Explore the Link between Pendulums and Springs

[sponsoredwalk]

Bear with me if you've read or done a problem like this before, I just thought of it while
watching the lecture on Hooke's Law http://ocw.mit.edu/courses/physics/8-01-physics-i-classical-mechanics-fall-1999/video-lectures/lecture-10/ by Walter Lewin of M.I.T. and
probably couldn't solve it but I thought I'd ask what would happen anyway.
If it's too boring just skip to the -------------- part below and if you need to check back
I wrote it out just in case so have a look at it.

$$F \ = \ ma \rightarrow \ - \ k \ x \ = \ m \ \ddot{x}$$

$$\ \frac{k}{m} \ x \ + \ \ \ddot{x} \ = \ 0$$

You search and search and discover $$x \ = \ A \cos( \ \omega \ t \ + \ \phi \ )$$
will be a solution leading you to discover $$\omega \ = \ \sqrt{ \frac{k}{m} }$$

If you were dealing with a situation like that in this picture:

[PLAIN]http://img830.imageshack.us/img830/1043/springx.jpg

You'd set it up like so:

$$F_x \ = \ ma_x \rightarrow \ - \ T( \theta) \ \sin \ ( \theta ) \ = \ m \ \ddot{x}$$

$$F_y \ = \ ma_y \rightarrow \ T( \theta) \ \cos \ ( \theta ) \ - \ m \ g \ = \ m \ \ddot{x}$$

We can then reduce $$F_x$$ to $$- \ T( \theta ) \ \frac{x}{l} \ = \ m \ \ddot{x}$$

Using small angle approximations we can see that the y-direction acceleration will be
negligible and cosθ will be close to 1. This let's us set T = mg and solve the other equation.

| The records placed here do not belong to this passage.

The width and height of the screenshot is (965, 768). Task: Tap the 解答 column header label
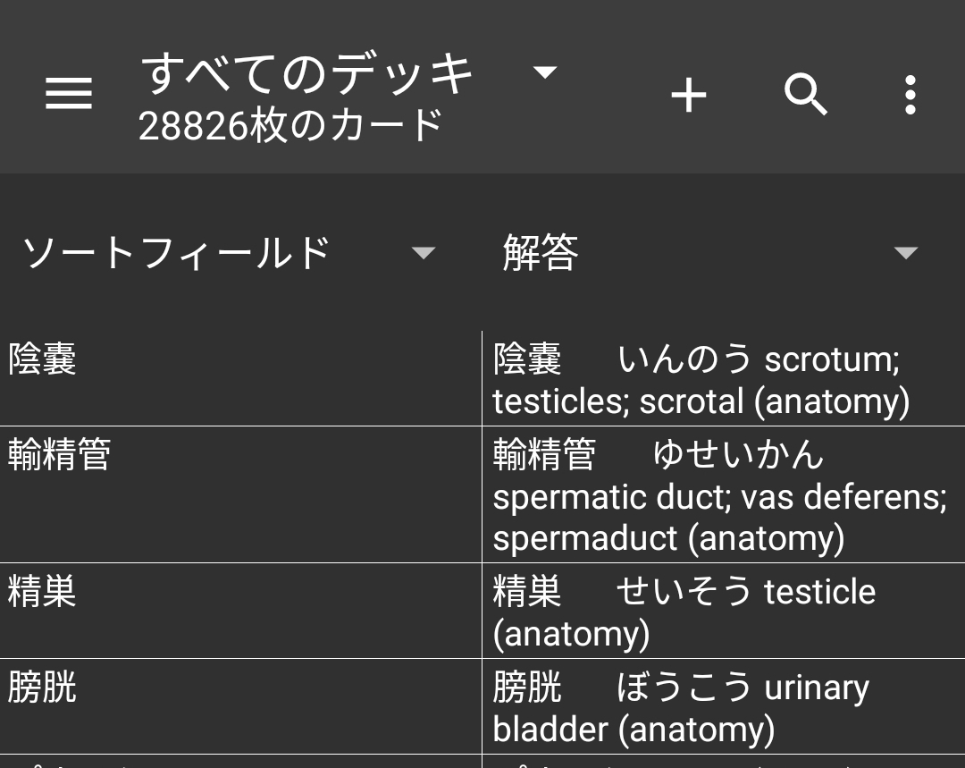click(x=541, y=253)
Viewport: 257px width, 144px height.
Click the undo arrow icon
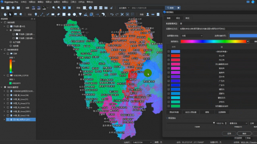tap(112, 14)
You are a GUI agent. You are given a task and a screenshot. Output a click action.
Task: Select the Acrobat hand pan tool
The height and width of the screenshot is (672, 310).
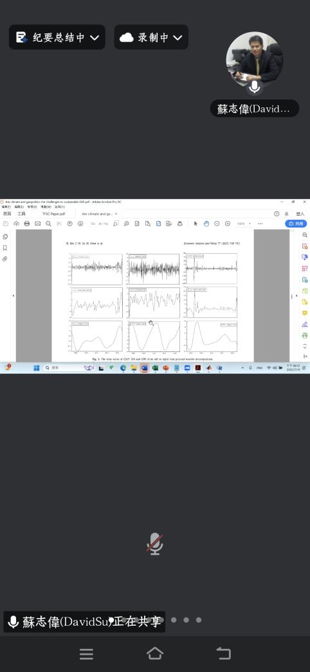click(x=206, y=224)
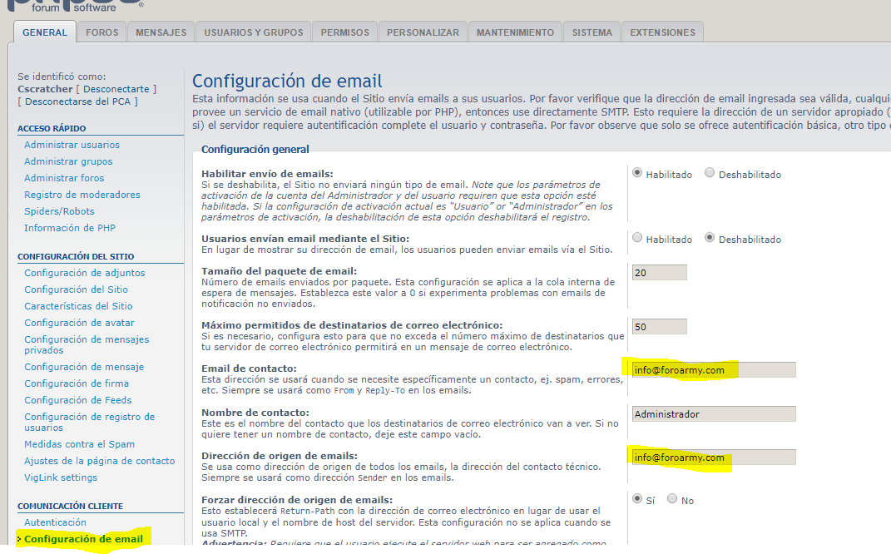
Task: Open the EXTENSIONES tab
Action: [x=662, y=32]
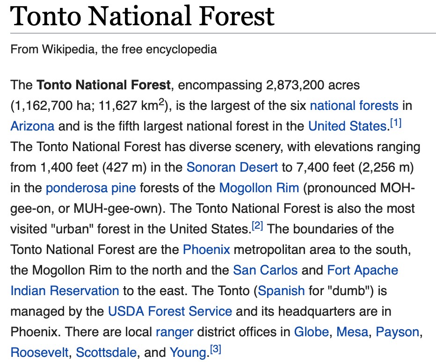Image resolution: width=436 pixels, height=362 pixels.
Task: Open the Scottsdale link
Action: coord(106,352)
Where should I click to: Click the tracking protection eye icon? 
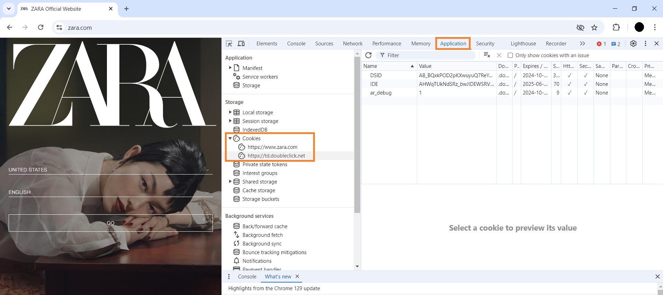580,28
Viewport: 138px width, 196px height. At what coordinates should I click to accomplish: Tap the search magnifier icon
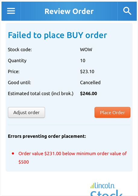127,11
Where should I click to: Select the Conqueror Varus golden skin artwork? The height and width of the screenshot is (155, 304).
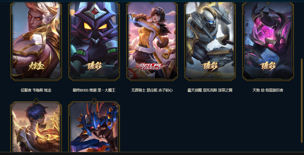(36, 41)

$$- \ m \ g \ \frac{x}{l} \ = \ m \ \ddot{x}$$

Leading to:

$$\ddot{x} \ + \ \frac{g}{l} \ x \ = \ 0$$

From this the angular frequency is shown to be $$\omega \ = \ \sqrt{ \frac{g}{l}}$$
The time period is calculated to be $$T \ = \ \frac{2 \ \pi}{ \omega} \ = \ 2 \ \pi \ \sqrt{ \frac{l}{g} }$$

This shows us that the time period of a pendulum is really determined by the length of
the pendulum when dealing with a small angle.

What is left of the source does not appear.